ESTONIA (Reuters): The chief executive of Danske Bank has resigned in the wake of a money-laundering scandal involving its Estonian operation.

Thomas Borgen stepped down following an investigation into payments of about €200bn (£177bn) through its Estonian branch.

The Danish bank said many of those payments were suspicious.

Mr Borgen said it was clear Danske had failed to live up to its responsibilities, which he regretted.

“Even though the investigation conducted by the external law firm concludes that I have lived up to my legal obligations, I believe that it is best for all parties that I resign,” he said.

The bank said it was unable to determine how much money was believed to have been laundered through its Estonian branch between 2007 and 2015.

Shares in Danske fell 7% in Copenhagen following Mr Borgen’s resignation and a lowering of its outlook for the full year.

Estonia’s Financial Supervision Authority (FSA) said it was now examining the findings of Danske’s internal investigation.

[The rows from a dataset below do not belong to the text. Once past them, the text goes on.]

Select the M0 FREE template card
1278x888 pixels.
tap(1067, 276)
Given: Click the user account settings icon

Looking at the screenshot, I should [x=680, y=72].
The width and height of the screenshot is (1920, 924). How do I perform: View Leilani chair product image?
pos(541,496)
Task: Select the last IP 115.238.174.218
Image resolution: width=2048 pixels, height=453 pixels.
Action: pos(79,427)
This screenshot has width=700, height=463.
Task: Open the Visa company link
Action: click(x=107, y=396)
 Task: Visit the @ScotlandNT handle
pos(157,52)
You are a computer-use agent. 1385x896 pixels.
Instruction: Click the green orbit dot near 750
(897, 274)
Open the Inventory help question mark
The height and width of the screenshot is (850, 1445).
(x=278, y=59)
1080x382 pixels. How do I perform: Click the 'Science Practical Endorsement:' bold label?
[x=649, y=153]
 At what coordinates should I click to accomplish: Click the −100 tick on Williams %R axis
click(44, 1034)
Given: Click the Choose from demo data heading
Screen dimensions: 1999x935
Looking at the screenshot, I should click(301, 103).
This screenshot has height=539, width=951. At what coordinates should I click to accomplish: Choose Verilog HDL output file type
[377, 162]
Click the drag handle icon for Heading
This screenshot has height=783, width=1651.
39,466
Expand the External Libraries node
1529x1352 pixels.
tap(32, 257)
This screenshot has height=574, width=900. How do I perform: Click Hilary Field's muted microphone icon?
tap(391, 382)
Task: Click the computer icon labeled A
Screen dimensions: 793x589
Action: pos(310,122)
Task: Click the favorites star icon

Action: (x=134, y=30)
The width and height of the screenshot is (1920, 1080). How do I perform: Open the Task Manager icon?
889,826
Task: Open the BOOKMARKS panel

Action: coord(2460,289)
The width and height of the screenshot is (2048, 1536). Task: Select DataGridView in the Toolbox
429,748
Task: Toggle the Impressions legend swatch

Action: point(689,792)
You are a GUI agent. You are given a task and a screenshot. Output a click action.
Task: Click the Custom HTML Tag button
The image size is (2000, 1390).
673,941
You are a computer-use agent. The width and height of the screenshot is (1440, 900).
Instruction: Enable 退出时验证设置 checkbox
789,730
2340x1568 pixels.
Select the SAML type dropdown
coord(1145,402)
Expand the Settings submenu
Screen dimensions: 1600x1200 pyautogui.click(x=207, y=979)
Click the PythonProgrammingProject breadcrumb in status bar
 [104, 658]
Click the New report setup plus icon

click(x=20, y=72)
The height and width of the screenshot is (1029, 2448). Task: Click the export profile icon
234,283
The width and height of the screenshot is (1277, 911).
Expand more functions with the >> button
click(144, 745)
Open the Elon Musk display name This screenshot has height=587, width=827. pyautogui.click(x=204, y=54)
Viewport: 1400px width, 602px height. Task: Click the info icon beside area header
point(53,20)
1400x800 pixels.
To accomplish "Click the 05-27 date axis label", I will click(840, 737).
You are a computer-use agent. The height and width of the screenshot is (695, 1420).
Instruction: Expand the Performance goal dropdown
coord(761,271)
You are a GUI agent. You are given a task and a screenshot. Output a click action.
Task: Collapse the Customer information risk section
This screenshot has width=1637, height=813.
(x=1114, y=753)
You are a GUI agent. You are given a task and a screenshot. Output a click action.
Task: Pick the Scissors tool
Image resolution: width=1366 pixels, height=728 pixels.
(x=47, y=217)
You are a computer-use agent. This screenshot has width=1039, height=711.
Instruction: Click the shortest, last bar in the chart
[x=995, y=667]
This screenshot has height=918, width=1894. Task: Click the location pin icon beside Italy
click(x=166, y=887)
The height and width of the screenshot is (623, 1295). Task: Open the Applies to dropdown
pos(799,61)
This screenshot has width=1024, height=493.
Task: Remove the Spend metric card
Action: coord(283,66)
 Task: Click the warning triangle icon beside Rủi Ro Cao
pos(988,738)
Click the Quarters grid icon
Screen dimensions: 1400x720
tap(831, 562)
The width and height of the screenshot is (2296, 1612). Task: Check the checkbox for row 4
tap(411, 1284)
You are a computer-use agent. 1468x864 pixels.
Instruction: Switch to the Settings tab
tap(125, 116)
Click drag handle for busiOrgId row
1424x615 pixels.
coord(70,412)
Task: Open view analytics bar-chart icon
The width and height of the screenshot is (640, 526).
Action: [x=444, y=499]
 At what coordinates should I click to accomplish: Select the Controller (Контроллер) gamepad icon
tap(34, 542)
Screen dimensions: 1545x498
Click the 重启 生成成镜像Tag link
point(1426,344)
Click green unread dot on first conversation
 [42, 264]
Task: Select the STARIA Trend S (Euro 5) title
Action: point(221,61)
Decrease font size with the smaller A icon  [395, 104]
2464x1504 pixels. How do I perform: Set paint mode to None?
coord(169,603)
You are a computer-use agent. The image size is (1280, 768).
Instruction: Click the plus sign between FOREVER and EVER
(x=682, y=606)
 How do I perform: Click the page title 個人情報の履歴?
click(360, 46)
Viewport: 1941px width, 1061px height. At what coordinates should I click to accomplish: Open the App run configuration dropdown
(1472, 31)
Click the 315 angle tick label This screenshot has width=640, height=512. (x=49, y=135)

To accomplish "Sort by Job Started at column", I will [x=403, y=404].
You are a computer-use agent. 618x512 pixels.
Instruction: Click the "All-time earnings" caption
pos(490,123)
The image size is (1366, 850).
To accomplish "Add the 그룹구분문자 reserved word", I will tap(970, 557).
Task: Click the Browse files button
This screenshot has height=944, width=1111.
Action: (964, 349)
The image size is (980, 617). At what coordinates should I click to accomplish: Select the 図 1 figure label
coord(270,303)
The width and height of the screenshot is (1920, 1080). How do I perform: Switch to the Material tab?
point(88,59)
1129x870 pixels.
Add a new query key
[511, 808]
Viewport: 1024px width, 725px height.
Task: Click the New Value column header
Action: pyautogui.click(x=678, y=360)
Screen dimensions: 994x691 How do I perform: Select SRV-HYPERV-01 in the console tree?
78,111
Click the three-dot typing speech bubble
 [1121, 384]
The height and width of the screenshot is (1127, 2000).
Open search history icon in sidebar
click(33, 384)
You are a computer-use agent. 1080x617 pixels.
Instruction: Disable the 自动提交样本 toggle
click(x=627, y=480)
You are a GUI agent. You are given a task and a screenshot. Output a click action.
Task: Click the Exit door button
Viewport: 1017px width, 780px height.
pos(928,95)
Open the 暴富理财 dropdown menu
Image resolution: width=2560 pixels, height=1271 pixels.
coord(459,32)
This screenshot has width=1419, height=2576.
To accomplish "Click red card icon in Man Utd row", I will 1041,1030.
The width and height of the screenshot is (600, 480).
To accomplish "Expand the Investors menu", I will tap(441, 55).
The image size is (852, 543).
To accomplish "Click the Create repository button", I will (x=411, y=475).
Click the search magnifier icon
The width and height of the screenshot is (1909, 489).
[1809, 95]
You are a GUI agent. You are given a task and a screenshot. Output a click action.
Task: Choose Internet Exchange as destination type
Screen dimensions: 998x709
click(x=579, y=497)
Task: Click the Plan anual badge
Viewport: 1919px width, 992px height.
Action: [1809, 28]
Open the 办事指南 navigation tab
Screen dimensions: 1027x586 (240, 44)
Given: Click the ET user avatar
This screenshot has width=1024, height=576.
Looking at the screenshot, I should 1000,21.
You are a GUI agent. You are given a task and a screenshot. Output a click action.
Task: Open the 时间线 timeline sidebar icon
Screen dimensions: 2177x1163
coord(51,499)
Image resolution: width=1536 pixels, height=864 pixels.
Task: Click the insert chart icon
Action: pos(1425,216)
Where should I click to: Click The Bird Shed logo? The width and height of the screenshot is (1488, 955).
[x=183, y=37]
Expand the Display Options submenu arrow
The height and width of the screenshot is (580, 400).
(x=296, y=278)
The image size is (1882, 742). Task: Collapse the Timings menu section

“The report describes serious shortcomings in the organisation of Danske Bank, where risk-appetite and risk control were not in balance,” said the Estonian FSA’s chairman, Kilvar Kessler.

The watchdog and Denmark’s financial supervision authority will now consider taking action.

The FSA said that it had carried out thorough inspections of Danske Bank’s Estonian branch in 2014.

The following year the FSA said it ordered the bank to rectify flaws in its risk control organisation. That resulted in Danske’s Estonian branch no longer serving customers who did not live in the country.

‘Massive tax scam’

The branch’s handling of Russian and former Soviet money has also been the focus of an inquiry in Estonia itself.

International financier Bill Browder is one of Russian President Vladimir Putin’s most public critics.

He has long alleged that Danske’s Estonian branch was “one of the main conduits related to the fraud”.

In July 2017, he gave evidence to the US Senate Judiciary Committee pertaining to allegations that Russia interfered with the 2016 US presidential elections.

Mr Browder set up and ran Russia’s most successful hedge fund, Hermitage Capital Management, from 1995 to 2005.

In 2005, he claims that the Russian government took over his firm and used it to claim a $230m tax refund.

Mr Browder was refused entry into the country for “national security” reasons, so he moved to London and asked his staff to move with him.

Magnitsky Act

Mr Browder said his lawyer, Sergei Magnitsky, refused to leave as he wanted to investigate evidence of what he said was a massive tax scam by Russian government officials. Mr Magnitsky died in 2009 while in Russian custody.

After Mr Magnitsky’s death, Mr Browder embarked on a worldwide campaign asking governments to pass legislation to freeze the assets involved and deny visas to human rights abusers.

In the US, this law was passed in 2012 and is known as the Magnitsky Act. The UK passed a similar bill in February 2017, updating its existing Proceeds of Crime Act.

In 2013, Mr Browder was tried in absentia in Russia and sentenced to nine years in prison for tax fraud.

Russia asked Interpol to arrest Mr Browder, but the international policing agency rejected the claim.

In May, Mr Browder was arrested and detained for two hours in Spain. He was released after Interpol announced that the arrest warrant was politically motivated.